Anna Martelli Ravenscroft anna at aleax.it
Mon Apr 11 01:04:35 CEST 2005


Kirby Urner wrote:
> So I'm thinking more about CP4E and how that might look in the early grades.
> What if you're not in math class, not in a CS or preCS class of any kind.
> Still, you might get mileage out of Python.
> 
> Scenario:  what a lot of kids do in early grades is memorize some states and
> capitals.  In the USA, that often involves the 50 states, maybe the odd
> protectorate or whatever.  In the EU, I imagine it's similar.  In any case,
> geography begets data structures.  We could do this stuff with dictionaries.
> 
> Fifth grade assignment:  use Google or other search engine to find some data
> file containing 50 US states and their capitals; download to your local
> drive; write a Python program to snarf this data into a dictionary.  Write a
> short quiz loop to ask yourself the capitals.  Could be sixth grade,
> whatever.
> 
> The point is:  we're always dealing with alphanumeric data, in structures.
> Yes, this is how to introduce XML as well, but I'm not suggesting we should
> only care about that.  Python is blessed with VHLL data structures, and
> mixing them (a list of dictionaries of tuples) etc. is completely logical --
> don't need to get with the Perl references and pointers way of thinking
> (because that's how you're thinking anyway).  Indexing into a list with an
> integer, or into a mapping with a key word, is what I'd call a "paradigm
> academic experience" -- so why not do it in Python?
> 
> Following my own advice (5th grade assignment):
> http://www.w3.org/2000/10/swap/test/dbork/data/USRegionState.daml 
> http://www.infoplease.com/ipa/A0763765.html
> 
> As the teacher, I'd probably just parse through either of these to generate
> a very simple plaintext version, 2-column e.g.
> 
> state capital
> state capital
> ...

According to my 12 year-old son who is in 6th grade:
I think it would be a better way to learn geography but not all kids 
know python.Some haven't even HEARD about python but learning it would 
speed up learning about geography too.

Anyways - that's his take on it. ;-)

Personally, I think it's a great suggestion.
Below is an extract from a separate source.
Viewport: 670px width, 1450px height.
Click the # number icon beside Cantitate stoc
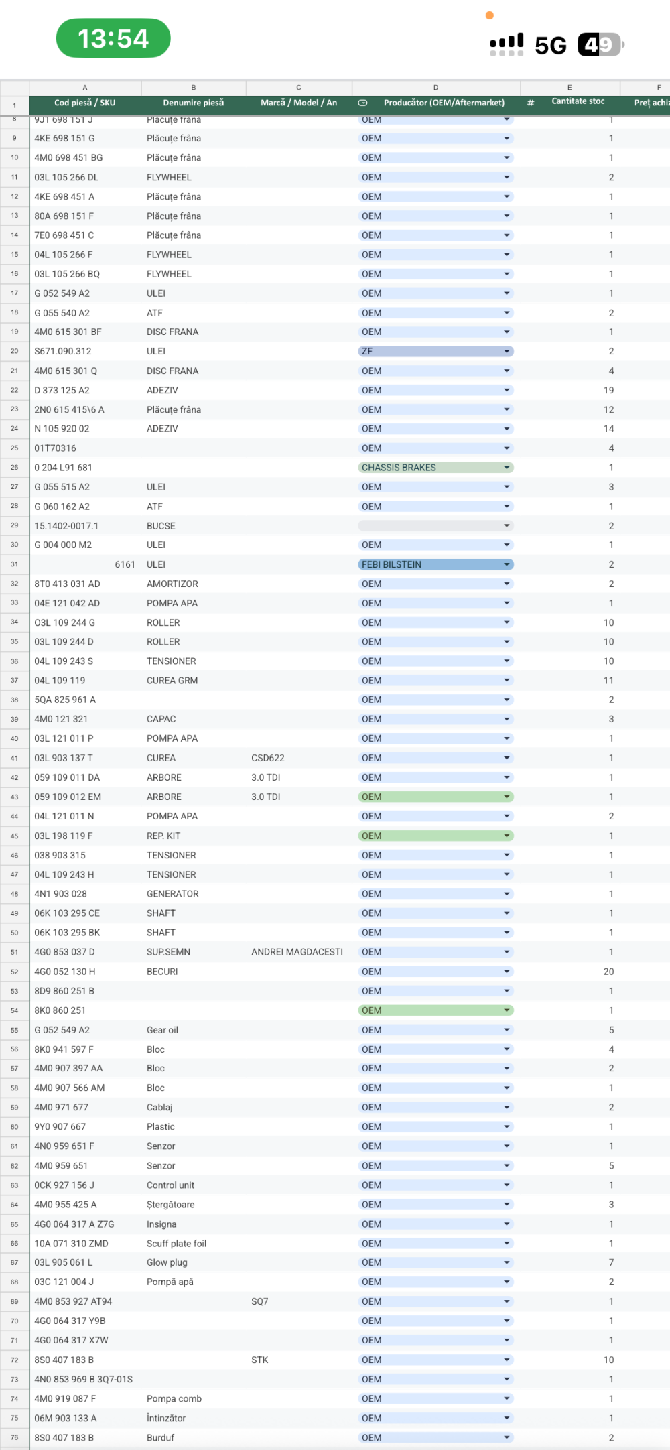[531, 103]
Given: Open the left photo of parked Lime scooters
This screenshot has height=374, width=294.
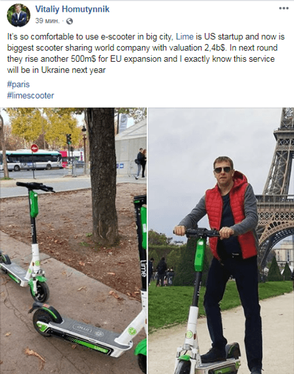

I know that flashcards can 
be useful, but creating your own game to learn stuff is even better. You 
get something you can use a lot in the future - anytime you have 
something you need to practice (songs, lines of a play, whatever), you 
could use this technique.

I've used file parsing a fair bit already - and I'm not a programmer 
either. Just somebody who uses python to get stuff done.